Assinger glaubte an einen Scherz.
Assinger glaubte an einen Scherz.ORF
Am Montag wurde bei Armin Assinger um die Million gezockt. Am heißen Stuhl: Philipp Stoisits. 

Der Wiener beeindruckte bei der "Millionenshow" mit einer ganz besonderen Eigenschaft: Gemütlichkeit. Er ließ sich nach den ersten Fragen scheinbar durch Nichts aus der Ruhe bringen. Da meinte sogar Assinger selbst, dass der Student ihm ein wenig verschlafen vorkommt. Philipp ganz lässig: "Das höre ich öfters". Dem Moderator blieb nichts anderes übrig, als lauthals über die Reaktion zu lachen. 

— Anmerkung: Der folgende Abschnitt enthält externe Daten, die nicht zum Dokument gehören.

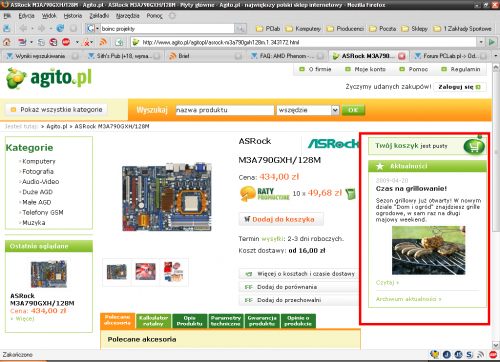The width and height of the screenshot is (500, 362).
Task: Click the page vertical scrollbar
Action: 496,206
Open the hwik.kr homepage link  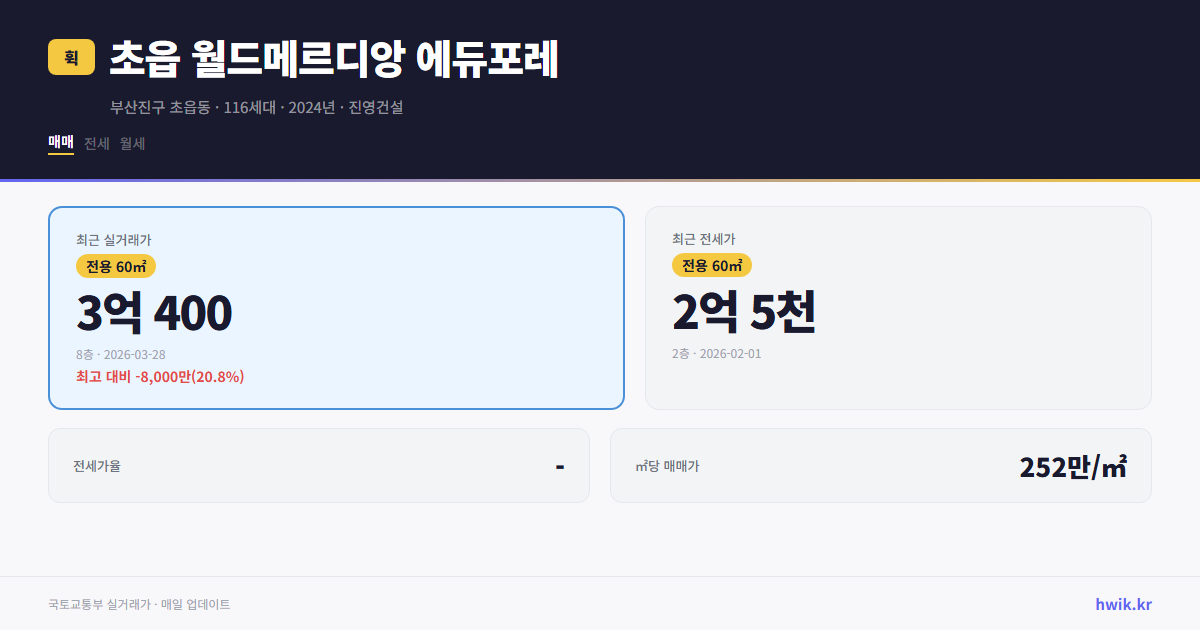(x=1122, y=603)
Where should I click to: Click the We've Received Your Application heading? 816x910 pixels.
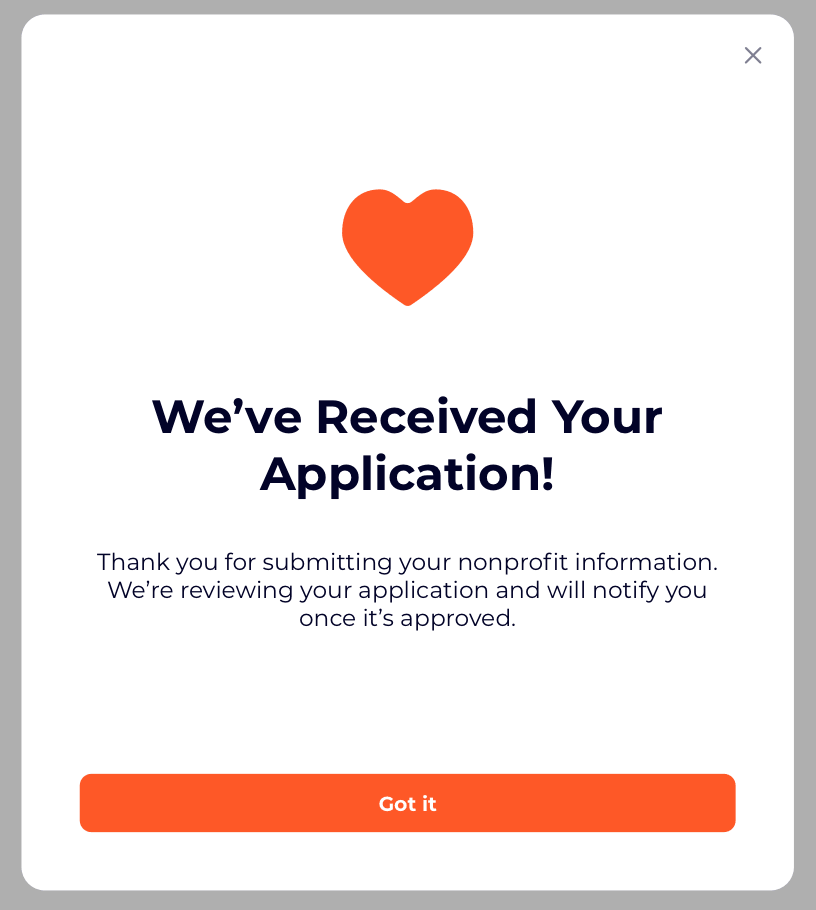(408, 446)
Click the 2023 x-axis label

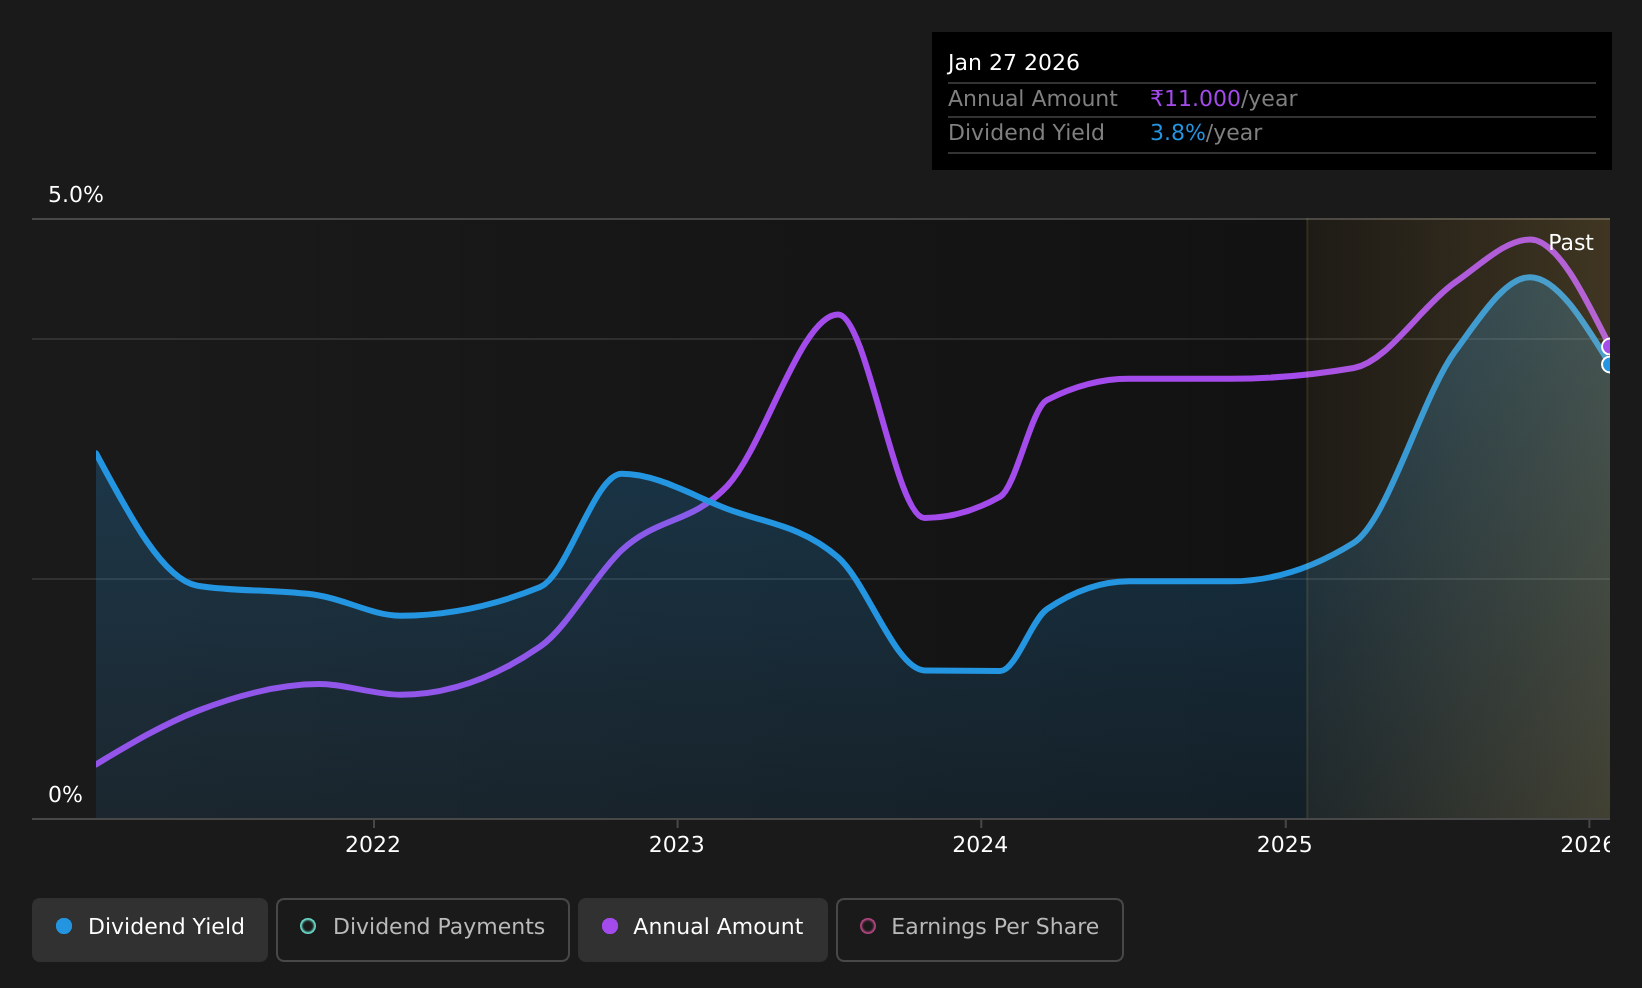click(677, 845)
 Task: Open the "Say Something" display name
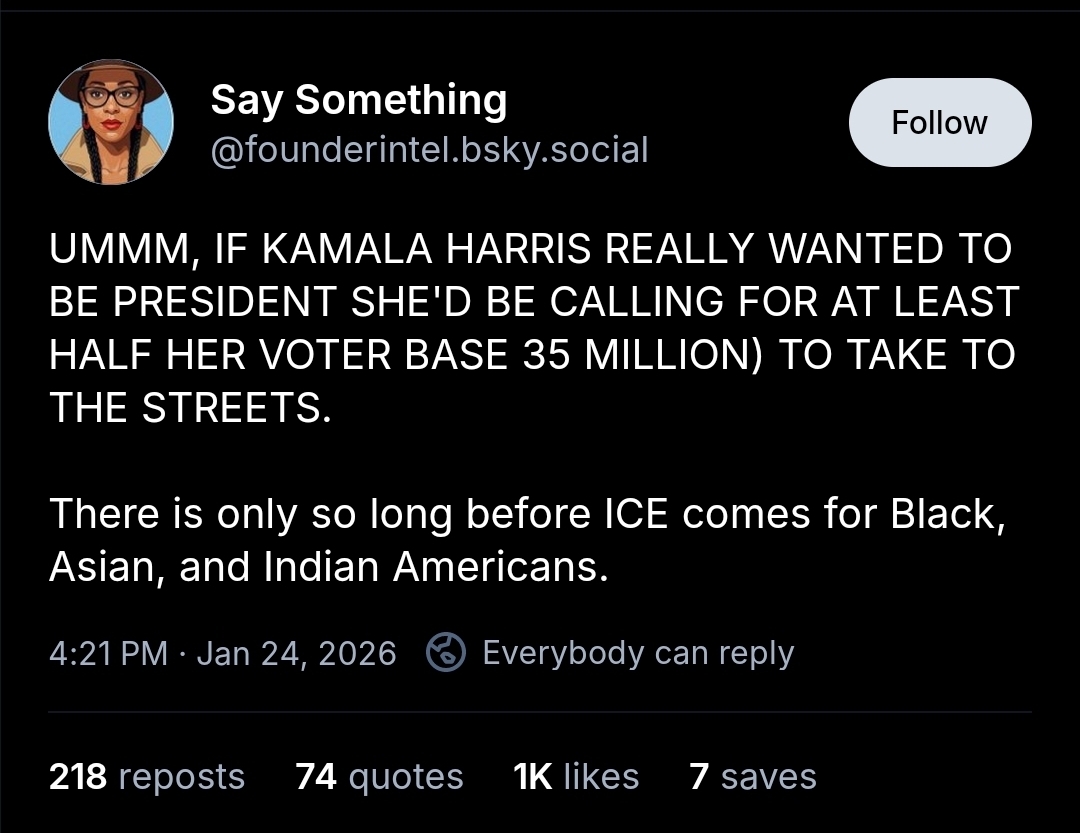click(x=359, y=100)
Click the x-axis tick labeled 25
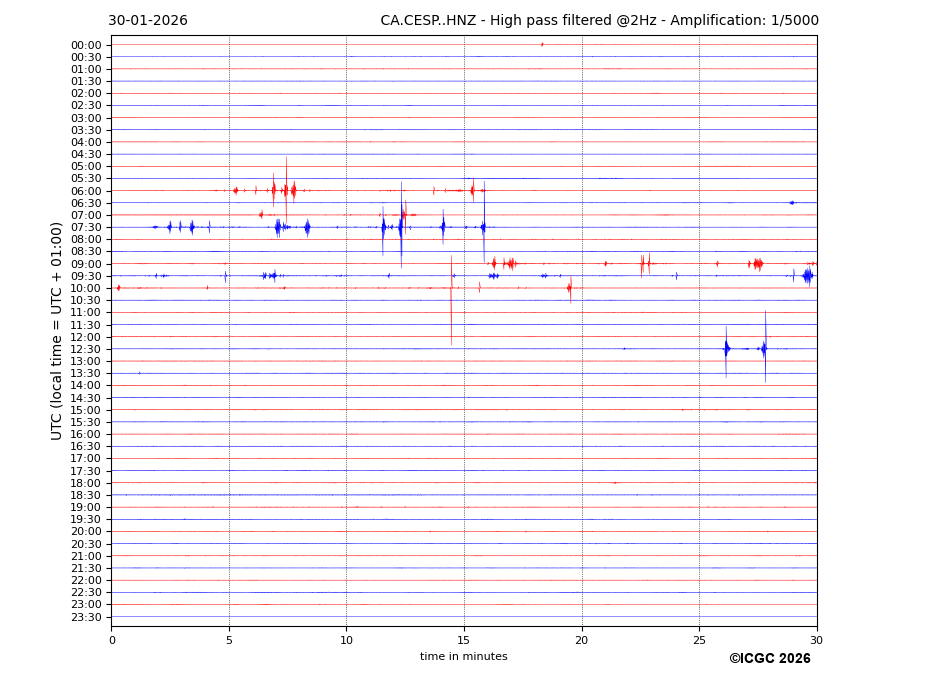Screen dimensions: 927x696 click(x=699, y=640)
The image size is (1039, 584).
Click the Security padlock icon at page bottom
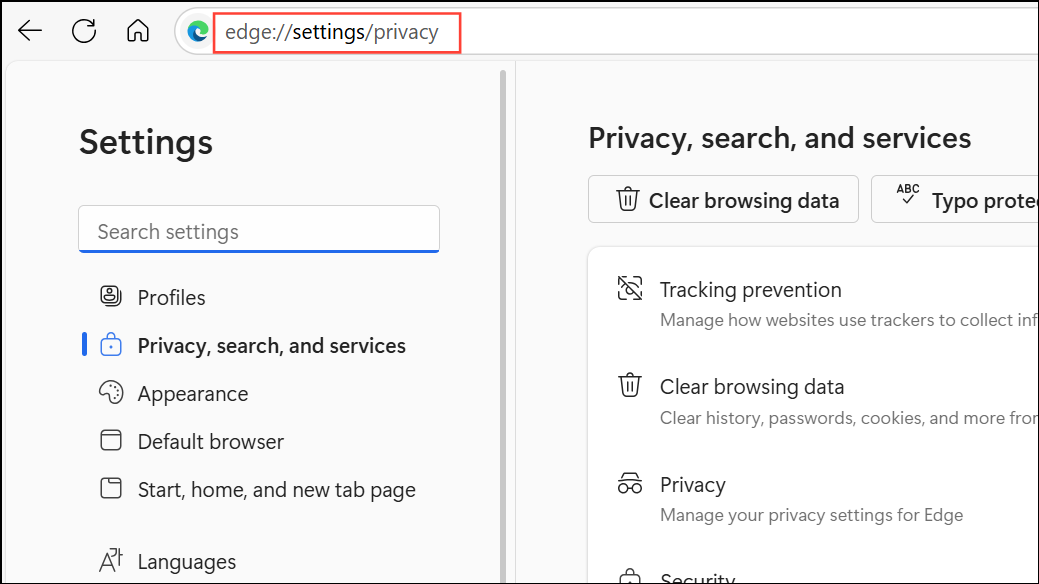629,577
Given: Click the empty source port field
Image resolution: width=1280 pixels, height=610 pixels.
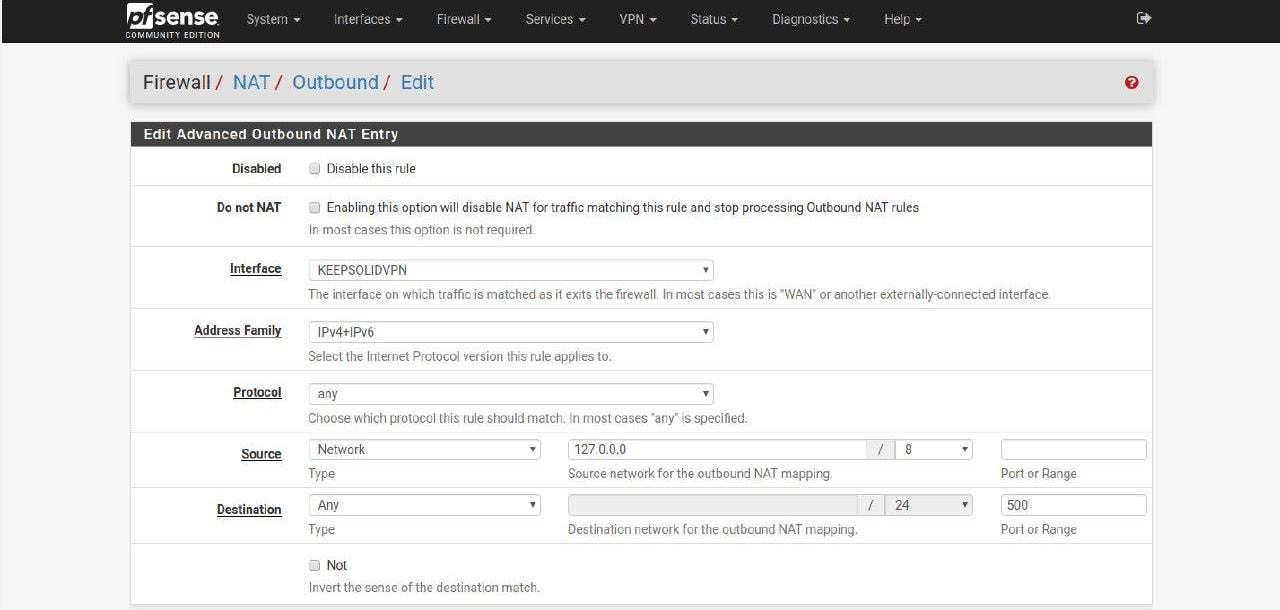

Bei einer Fußball-Frage kam Philipp aber ein wenig ins Stocken. Und das gefiel Assingerso gar nicht. Dabei war der Wiener in Sachen Fußball eigentlich ziemlich gewieft, so spielte er in der Schülermannschaft und ist auch leidenschaftlicher Rapid-Fan. Nur mit den Namen der Vorstände schien er es nicht so zu haben. 

Philipp ging von einer Fangfrage aus und versuchte zu erraten, welcher Name denn besonders häufig in England vorkommen dürfte. Seine Schlussfolgerung: "Niemand heißt Prinz mit Vornamen". Dabei fiel Assinger die Kinnlade runter. Zunächst ging er noch davon aus, dass sein Kandidat scherzen würde. Als dieser aber erneut betonte: "Nein, keiner heißt Prinz!", wurde der Moderator etwas ruppiger: "Jetzt veroaschens mi aber!" 

Der Zocker hörte aber nicht auf und beharrte darauf: "Nein, natürlich nicht. Ich würde Prinz deshalb ausschließen". Assinger konnte dabei nur mehr mit dem Kopf schütteln und blieb sprachlos zurück. 

"Der mit dem komischen Vornamen?"

Nach mehreren Minuten schien es dem Wiener schließlich zu dämmern, weshalb der Moderator so böse wurde: "Vielleicht hat einer dieser Personen auch das Amt des Präsidenten inne?" Assinger trocken: "Interessanter Gedankengang". 

Der Griff zum Telefonjoker brachte Schließlich die Gewissheit und Philipp loggte tatsächlich Prinz William ein. Assinger zynisch: "Also der mit dem komischen Vornamen?" Am Ende freute sich sich der Wiener über die richtige Entscheidung und die 15.000-Euro-Sicherheitsstufe. Kommenden Montag darf er dann weitermachen. Hoffentlich sind die Wogen bis dahin geglättet.